- [WHAT NEEDS TO BE DONE] Word for word, retype every line of the data.

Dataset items
++++++++++
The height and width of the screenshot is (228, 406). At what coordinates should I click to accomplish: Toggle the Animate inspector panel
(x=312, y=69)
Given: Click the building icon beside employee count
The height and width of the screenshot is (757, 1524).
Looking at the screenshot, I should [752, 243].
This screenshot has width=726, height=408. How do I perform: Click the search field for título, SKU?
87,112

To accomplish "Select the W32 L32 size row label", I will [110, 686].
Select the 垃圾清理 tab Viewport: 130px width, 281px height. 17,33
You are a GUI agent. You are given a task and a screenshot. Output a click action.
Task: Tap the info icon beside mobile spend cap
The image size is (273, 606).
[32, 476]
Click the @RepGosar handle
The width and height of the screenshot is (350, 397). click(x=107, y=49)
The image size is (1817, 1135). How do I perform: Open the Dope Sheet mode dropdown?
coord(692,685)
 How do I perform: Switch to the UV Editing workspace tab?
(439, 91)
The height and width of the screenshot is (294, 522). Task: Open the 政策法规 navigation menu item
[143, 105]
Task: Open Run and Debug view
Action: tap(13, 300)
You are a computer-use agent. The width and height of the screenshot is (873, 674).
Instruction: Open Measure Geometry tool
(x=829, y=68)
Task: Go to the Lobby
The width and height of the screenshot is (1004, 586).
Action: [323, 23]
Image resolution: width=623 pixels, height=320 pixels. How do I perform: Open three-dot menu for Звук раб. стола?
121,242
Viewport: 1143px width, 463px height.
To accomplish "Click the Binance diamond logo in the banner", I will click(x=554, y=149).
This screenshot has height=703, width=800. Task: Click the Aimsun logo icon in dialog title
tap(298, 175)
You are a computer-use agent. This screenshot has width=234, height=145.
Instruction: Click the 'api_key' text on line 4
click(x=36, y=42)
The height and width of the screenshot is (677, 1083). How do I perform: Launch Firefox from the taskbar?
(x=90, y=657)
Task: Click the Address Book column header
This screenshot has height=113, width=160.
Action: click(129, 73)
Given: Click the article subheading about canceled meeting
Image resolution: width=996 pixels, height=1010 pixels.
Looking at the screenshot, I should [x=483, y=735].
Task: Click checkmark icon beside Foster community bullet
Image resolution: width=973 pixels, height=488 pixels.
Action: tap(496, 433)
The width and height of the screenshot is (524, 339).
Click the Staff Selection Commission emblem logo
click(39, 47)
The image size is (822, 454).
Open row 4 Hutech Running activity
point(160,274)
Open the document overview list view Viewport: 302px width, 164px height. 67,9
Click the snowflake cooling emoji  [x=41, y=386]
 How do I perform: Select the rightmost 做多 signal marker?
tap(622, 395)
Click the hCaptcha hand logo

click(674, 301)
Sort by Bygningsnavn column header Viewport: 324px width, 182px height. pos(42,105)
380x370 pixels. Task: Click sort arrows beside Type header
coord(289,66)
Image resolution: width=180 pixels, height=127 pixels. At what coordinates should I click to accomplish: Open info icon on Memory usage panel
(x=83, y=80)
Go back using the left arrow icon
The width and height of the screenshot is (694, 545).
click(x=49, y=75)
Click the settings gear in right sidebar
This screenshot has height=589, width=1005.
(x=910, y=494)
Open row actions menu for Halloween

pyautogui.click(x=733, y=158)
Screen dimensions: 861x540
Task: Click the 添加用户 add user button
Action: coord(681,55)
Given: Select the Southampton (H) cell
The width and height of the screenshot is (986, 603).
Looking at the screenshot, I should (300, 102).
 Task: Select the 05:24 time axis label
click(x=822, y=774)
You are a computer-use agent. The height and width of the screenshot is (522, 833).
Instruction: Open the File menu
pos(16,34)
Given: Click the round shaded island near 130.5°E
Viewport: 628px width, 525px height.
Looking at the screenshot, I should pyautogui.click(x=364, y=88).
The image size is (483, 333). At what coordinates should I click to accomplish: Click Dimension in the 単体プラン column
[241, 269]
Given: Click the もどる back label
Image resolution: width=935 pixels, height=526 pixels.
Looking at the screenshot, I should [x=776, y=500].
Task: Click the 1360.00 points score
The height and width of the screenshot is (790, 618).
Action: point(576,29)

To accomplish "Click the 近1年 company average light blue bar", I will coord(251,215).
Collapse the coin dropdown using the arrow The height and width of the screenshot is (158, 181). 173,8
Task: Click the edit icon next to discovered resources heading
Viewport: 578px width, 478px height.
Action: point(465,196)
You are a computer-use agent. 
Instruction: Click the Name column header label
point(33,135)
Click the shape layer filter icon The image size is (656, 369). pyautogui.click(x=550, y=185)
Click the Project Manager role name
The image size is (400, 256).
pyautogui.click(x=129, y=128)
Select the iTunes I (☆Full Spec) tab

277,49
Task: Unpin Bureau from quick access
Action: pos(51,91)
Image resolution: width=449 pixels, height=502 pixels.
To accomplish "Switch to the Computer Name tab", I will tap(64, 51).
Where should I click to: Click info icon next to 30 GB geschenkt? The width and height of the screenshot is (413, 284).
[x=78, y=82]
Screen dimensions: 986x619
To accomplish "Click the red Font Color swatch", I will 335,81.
++++++++++
- [YOUR SOLUTION]
The height and width of the screenshot is (228, 406). At what coordinates should I click to accomplish: Toggle the Animate inspector panel
(x=312, y=69)
Given: Click the building icon beside employee count
The height and width of the screenshot is (757, 1524).
Looking at the screenshot, I should [752, 243].
This screenshot has width=726, height=408. How do I perform: Click the search field for título, SKU?
87,112

To accomplish "Select the W32 L32 size row label", I will [110, 686].
Select the 垃圾清理 tab Viewport: 130px width, 281px height. 17,33
You are a GUI agent. You are given a task and a screenshot. Output a click action.
Task: Tap the info icon beside mobile spend cap
The image size is (273, 606).
[32, 476]
Click the @RepGosar handle
The width and height of the screenshot is (350, 397). click(x=107, y=49)
The image size is (1817, 1135). How do I perform: Open the Dope Sheet mode dropdown?
coord(692,685)
 How do I perform: Switch to the UV Editing workspace tab?
(439, 91)
The height and width of the screenshot is (294, 522). Task: Open the 政策法规 navigation menu item
[143, 105]
Task: Open Run and Debug view
Action: tap(13, 300)
You are a computer-use agent. The width and height of the screenshot is (873, 674).
Instruction: Open Measure Geometry tool
(x=829, y=68)
Task: Go to the Lobby
The width and height of the screenshot is (1004, 586).
Action: [323, 23]
Image resolution: width=623 pixels, height=320 pixels. How do I perform: Open three-dot menu for Звук раб. стола?
121,242
Viewport: 1143px width, 463px height.
To accomplish "Click the Binance diamond logo in the banner", I will click(x=554, y=149).
This screenshot has height=703, width=800. Task: Click the Aimsun logo icon in dialog title
tap(298, 175)
You are a computer-use agent. This screenshot has width=234, height=145.
Instruction: Click the 'api_key' text on line 4
click(x=36, y=42)
The height and width of the screenshot is (677, 1083). How do I perform: Launch Firefox from the taskbar?
(x=90, y=657)
Task: Click the Address Book column header
This screenshot has height=113, width=160.
Action: click(129, 73)
Given: Click the article subheading about canceled meeting
Image resolution: width=996 pixels, height=1010 pixels.
Looking at the screenshot, I should [x=483, y=735].
Task: Click checkmark icon beside Foster community bullet
Image resolution: width=973 pixels, height=488 pixels.
Action: tap(496, 433)
The width and height of the screenshot is (524, 339).
Click the Staff Selection Commission emblem logo
click(39, 47)
The image size is (822, 454).
Open row 4 Hutech Running activity
point(160,274)
Open the document overview list view Viewport: 302px width, 164px height. 67,9
Click the snowflake cooling emoji  [x=41, y=386]
 How do I perform: Select the rightmost 做多 signal marker?
tap(622, 395)
Click the hCaptcha hand logo

click(674, 301)
Sort by Bygningsnavn column header Viewport: 324px width, 182px height. pos(42,105)
380x370 pixels. Task: Click sort arrows beside Type header
coord(289,66)
Image resolution: width=180 pixels, height=127 pixels. At what coordinates should I click to accomplish: Open info icon on Memory usage panel
(x=83, y=80)
Go back using the left arrow icon
The width and height of the screenshot is (694, 545).
click(x=49, y=75)
Click the settings gear in right sidebar
This screenshot has height=589, width=1005.
(x=910, y=494)
Open row actions menu for Halloween

pyautogui.click(x=733, y=158)
Screen dimensions: 861x540
Task: Click the 添加用户 add user button
Action: coord(681,55)
Given: Select the Southampton (H) cell
The width and height of the screenshot is (986, 603).
Looking at the screenshot, I should (300, 102).
 Task: Select the 05:24 time axis label
click(x=822, y=774)
You are a computer-use agent. The height and width of the screenshot is (522, 833).
Instruction: Open the File menu
pos(16,34)
Given: Click the round shaded island near 130.5°E
Viewport: 628px width, 525px height.
Looking at the screenshot, I should pyautogui.click(x=364, y=88).
The image size is (483, 333). At what coordinates should I click to accomplish: Click Dimension in the 単体プラン column
[241, 269]
Given: Click the もどる back label
Image resolution: width=935 pixels, height=526 pixels.
Looking at the screenshot, I should [x=776, y=500].
Task: Click the 1360.00 points score
The height and width of the screenshot is (790, 618).
Action: point(576,29)

To accomplish "Click the 近1年 company average light blue bar", I will coord(251,215).
Collapse the coin dropdown using the arrow The height and width of the screenshot is (158, 181). 173,8
Task: Click the edit icon next to discovered resources heading
Viewport: 578px width, 478px height.
Action: point(465,196)
You are a computer-use agent. 
Instruction: Click the Name column header label
point(33,135)
Click the shape layer filter icon The image size is (656, 369). pyautogui.click(x=550, y=185)
Click the Project Manager role name
The image size is (400, 256).
pyautogui.click(x=129, y=128)
Select the iTunes I (☆Full Spec) tab

277,49
Task: Unpin Bureau from quick access
Action: pos(51,91)
Image resolution: width=449 pixels, height=502 pixels.
To accomplish "Switch to the Computer Name tab", I will tap(64, 51).
Where should I click to: Click info icon next to 30 GB geschenkt? The width and height of the screenshot is (413, 284).
[x=78, y=82]
Screen dimensions: 986x619
To accomplish "Click the red Font Color swatch", I will 335,81.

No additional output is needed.